Department of Internal Medicine, Johns Hopkins Ciccarone Center for the Prevention of Heart Disease, Baltimore, Maryland.

出版信息

Am J Cardiol. 2016 Sep 1;118(5):691-6. doi: 10.1016/j.amjcard.2016.06.015. Epub 2016 Jun 15.

Abstract

The increase in statin eligibility by the new cholesterol guidelines is mostly driven by the Pooled Cohort Equation (PCE) criterion (≥7.5% 10-year PCE). The impact of replacing the PCE with either the modified Framingham Risk Score (FRS) or the Systematic Coronary Risk Evaluation (SCORE) on assessment of atherosclerotic cardiovascular disease (ASCVD) risk assessment and statin eligibility remains unknown.
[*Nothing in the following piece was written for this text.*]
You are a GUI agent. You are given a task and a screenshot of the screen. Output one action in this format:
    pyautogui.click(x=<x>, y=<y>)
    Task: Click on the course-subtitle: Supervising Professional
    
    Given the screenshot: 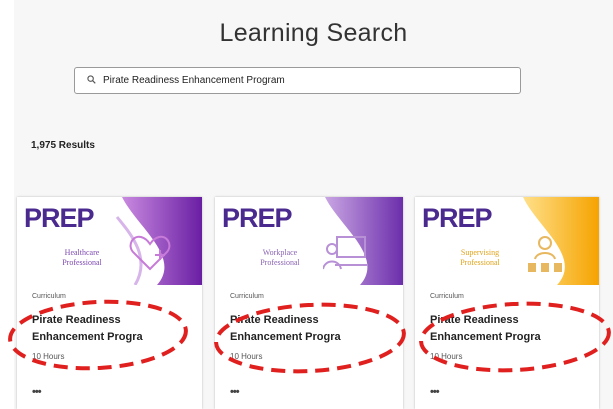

We assessed the comparative benefits of using the PCE, FRS, and SCORE for ASCVD risk assessment in the Multi-Ethnic Study of Atherosclerosis. Of 6,815 participants, 654 (mean age 61.4 ± 10.3; 47.1% men; 37.1% whites; 27.2% blacks; 22.3% Hispanics; 12.0% Chinese-Americans) were included in analysis. Area under the curve (AUC) and decision curve analysis were used to compare the 3 risk scores. Decision curve analysis is the plot of net benefit versus probability thresholds; net benefit = true positive rate - (false positive rate × weighting factor). Weighting factor = Threshold probability/1 - threshold probability. After a median of 8.6 years, 342 (6.0%) ASCVD events (myocardial infarction, coronary heart disease death, fatal or nonfatal stroke) occurred. All 4 risk scores had acceptable discriminative ability for incident ASCVD events; (AUC [95% CI] PCE: 0.737 [0.713 to 0.762]; FRS: 0.717 [0.691 to 0.743], SCORE (high risk) 0.722 [0.696 to 0.747], and SCORE (low risk): 0.721 [0.696 to 0.746]. At the ASCVD risk threshold recommended for statin eligibility for primary prevention (≥7.5%), the PCE provides the best net benefit. Replacing the PCE with the SCORE (high), SCORE (low) and FRS results in a 2.9%, 8.9%, and 17.1% further increase in statin eligibility. The PCE has the best discrimination and net benefit for primary ASCVD risk assessment in a US-based multiethnic cohort compared with the SCORE or the FRS.

摘要

新的胆固醇指南中他汀类药物适用人群的增加主要是由汇总队列方程(PCE)标准(10年PCE≥7.5%)驱动的。用改良的弗明汉风险评分(FRS)或系统性冠状动脉风险评估(SCORE)取代PCE对动脉粥样硬化性心血管疾病(ASCVD)风险评估和他汀类药物适用资格的影响尚不清楚。我们在动脉粥样硬化多民族研究中评估了使用PCE、FRS和SCORE进行ASCVD风险评估的相对益处。在6815名参与者中,654人(平均年龄61.4±10.3岁;47.1%为男性;37.1%为白人;27.2%为黑人;22.3%为西班牙裔;12.0%为华裔美国人)纳入分析。采用曲线下面积(AUC)和决策曲线分析来比较这三种风险评分。决策曲线分析是净效益与概率阈值的关系图;净效益=真阳性率-(假阳性率×权重因子)。权重因子=阈值概率/(1-阈值概率)。经过中位数8.6年,发生了342例(6.0%)ASCVD事件(心肌梗死、冠心病死亡、致命或非致命性卒中)。所有4种风险评分对ASCVD事件的判别能力均可接受;(AUC[95%CI]PCE:0.737[0.713至0.762];FRS:0.717[0.691至0.743],SCORE(高风险)0.722[0.696至0.747],SCORE(低风险):0.721[0.696至0.746])。在推荐用于一级预防的他汀类药物适用资格的ASCVD风险阈值(≥7.5%)下,PCE提供了最佳净效益。用SCORE(高风险)、SCORE(低风险)和FRS取代PCE会使他汀类药物适用资格进一步分别增加2.9%、8.9%和17.1%。与SCORE或FRS相比,PCE在美国多民族队列中对原发性ASCVD风险评估具有最佳的判别能力和净效益。